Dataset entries
- - - - - - -
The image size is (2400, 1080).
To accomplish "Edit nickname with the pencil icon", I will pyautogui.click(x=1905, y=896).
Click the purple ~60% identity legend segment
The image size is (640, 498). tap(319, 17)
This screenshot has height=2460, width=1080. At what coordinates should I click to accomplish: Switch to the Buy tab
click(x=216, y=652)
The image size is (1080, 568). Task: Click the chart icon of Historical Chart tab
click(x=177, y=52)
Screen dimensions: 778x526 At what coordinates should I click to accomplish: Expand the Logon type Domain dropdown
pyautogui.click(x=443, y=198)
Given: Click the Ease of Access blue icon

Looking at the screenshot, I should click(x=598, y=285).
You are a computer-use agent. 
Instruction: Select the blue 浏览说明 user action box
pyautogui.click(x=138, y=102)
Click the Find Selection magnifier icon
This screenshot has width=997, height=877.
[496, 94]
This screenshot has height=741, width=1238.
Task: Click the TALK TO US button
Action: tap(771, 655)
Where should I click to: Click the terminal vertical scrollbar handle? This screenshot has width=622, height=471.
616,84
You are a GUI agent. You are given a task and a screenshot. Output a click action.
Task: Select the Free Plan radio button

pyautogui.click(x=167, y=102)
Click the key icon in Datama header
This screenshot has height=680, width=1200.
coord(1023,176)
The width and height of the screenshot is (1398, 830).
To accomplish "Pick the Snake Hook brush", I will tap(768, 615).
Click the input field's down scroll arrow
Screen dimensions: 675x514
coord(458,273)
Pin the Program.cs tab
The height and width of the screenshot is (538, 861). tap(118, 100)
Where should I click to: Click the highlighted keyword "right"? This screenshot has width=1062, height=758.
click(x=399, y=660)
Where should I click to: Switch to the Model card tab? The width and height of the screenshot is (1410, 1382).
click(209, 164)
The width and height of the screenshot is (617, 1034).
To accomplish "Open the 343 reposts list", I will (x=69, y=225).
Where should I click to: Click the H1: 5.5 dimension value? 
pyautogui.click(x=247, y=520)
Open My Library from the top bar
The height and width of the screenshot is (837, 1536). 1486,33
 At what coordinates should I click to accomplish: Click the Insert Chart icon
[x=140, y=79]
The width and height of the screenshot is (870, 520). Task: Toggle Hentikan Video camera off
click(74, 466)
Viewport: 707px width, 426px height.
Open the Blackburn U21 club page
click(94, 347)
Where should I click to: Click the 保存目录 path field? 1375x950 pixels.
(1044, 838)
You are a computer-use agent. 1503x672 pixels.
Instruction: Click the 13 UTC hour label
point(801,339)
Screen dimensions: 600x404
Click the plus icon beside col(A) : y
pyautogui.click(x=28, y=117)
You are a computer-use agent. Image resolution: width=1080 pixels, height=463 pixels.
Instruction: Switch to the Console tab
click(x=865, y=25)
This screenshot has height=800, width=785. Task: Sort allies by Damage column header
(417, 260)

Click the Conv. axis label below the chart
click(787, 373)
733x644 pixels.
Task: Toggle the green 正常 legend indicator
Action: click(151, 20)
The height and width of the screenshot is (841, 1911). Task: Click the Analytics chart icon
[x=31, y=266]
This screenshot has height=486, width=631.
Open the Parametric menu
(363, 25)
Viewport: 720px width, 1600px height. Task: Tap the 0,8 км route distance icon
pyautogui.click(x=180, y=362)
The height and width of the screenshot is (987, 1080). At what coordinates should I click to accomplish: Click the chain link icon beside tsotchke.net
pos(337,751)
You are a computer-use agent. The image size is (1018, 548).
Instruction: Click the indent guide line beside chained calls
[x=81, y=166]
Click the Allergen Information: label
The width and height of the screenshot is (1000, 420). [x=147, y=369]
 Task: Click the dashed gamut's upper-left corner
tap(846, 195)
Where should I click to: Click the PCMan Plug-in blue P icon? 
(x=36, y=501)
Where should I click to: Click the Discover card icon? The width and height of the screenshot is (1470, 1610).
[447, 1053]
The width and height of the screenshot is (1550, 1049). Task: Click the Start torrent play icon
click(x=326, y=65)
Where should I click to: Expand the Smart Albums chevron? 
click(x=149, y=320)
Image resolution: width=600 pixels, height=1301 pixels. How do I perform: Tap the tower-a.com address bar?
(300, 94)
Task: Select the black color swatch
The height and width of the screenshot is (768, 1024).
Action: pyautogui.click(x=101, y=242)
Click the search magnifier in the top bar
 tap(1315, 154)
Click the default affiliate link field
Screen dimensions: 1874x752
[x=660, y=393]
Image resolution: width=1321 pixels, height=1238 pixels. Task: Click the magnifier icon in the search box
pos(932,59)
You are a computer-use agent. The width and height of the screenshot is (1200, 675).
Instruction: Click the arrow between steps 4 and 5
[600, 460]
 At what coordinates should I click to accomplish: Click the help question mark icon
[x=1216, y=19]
- - - - - - -
Your goal
Report how many lines in the records above contain the word "agent", giving only the number.

Solution below
6